Almost as old as the state whose history he helped to write, John A Murphy’s work received permanent acknowledgment as University College Cork helped him mark his 90th birthday last night.
By Niall Murray, Irish Examiner Education Correspondent
He wowed wellwishers with a rousing rendition of the satirical ballad, ‘The Bould Thady Quill’. It included a verse of his own composition about ‘the bould Prof Quill’, a thinly veiled likening of the song’s hero to himself as historian of the university.
That honorary title’s only perk has been an enviable parking space, but the former independent senator’s birthday was celebrated with the unveiling of a bronze portrait bust.
It was commissioned from a cast of a sculpture by his friend Seamus Murphy, the two being among a group of Cork artists and intellectuals who once met in a city pub every Friday night.
“The statue is lovely but it also has peculiar connotations because it was done in 1973 and so I feel like Dorian Gray in reverse. It’s a very youthful and elegant statue and I like to think there is some resemblances to the present John A Murphy,” he said.
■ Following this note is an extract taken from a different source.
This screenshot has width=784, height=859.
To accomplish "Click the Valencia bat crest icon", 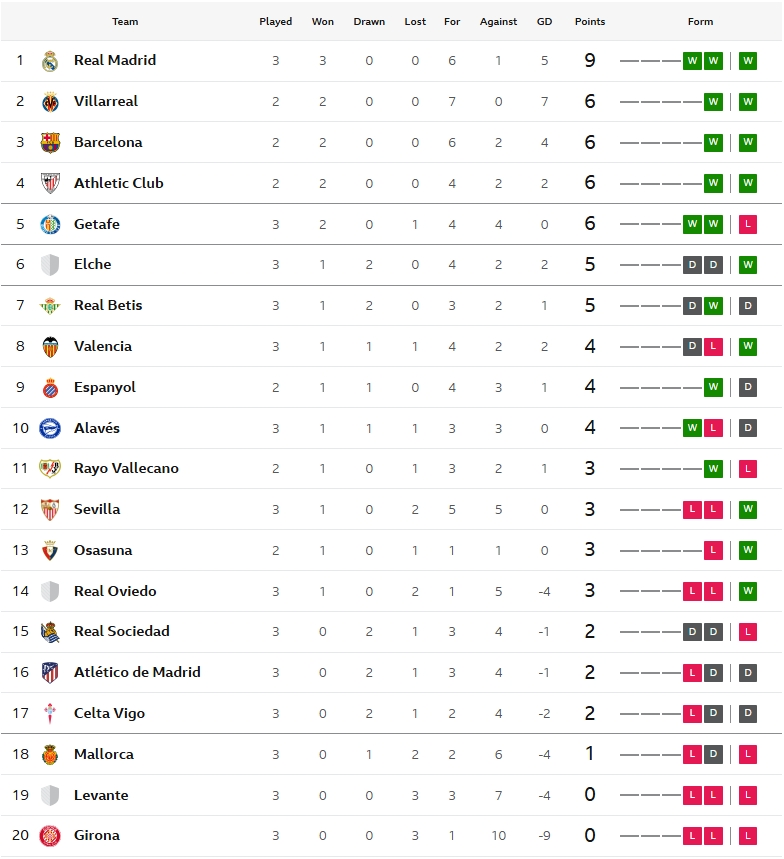I will pos(50,347).
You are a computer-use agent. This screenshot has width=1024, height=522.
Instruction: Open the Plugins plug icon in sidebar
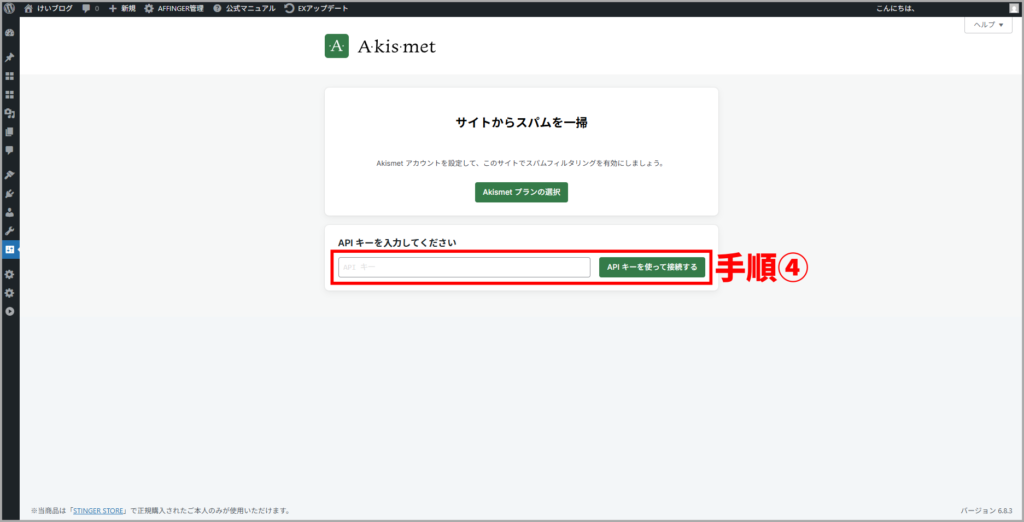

His fellow professor emeritus of history Tom Dunne, who worked alongside him for 20 years, said it might have been Seamus Murphy’s way of marking his friend’s then-recent appointment as professor of Irish History.
He described John A as a fearless public intellectual who has made an extraordinary contribution to UCC.
“When this bust is on permanent display, it will be a reminder of an exceptional contribution by a great college man, but also of the value of community which he embodied and celebrated,” said Prof Dunne.
UCC president Michael Murphy described the Macroom native as “an institution within our institution” who created much of the college’s history, as well as writing it.
“With this bust, his stern look will be experienced by all of my successors in the manner in which many of my predecessors have experienced it in real life,” Dr Murphy said.
Although he had refrained since retirement from the kind of criticisms that marked him out during his academic career, the historian said it might be time for a couple of parting shots.
Before signing off in song, he voiced his concerns about over-emphasis in university life on performance in rankings at the expense of teaching and learning. He also expressed sorrow at what he sees as the return of a kind of clerical censorship, “a new puritanism” in which students and some teachers seek to tell others of their juvenile propensities.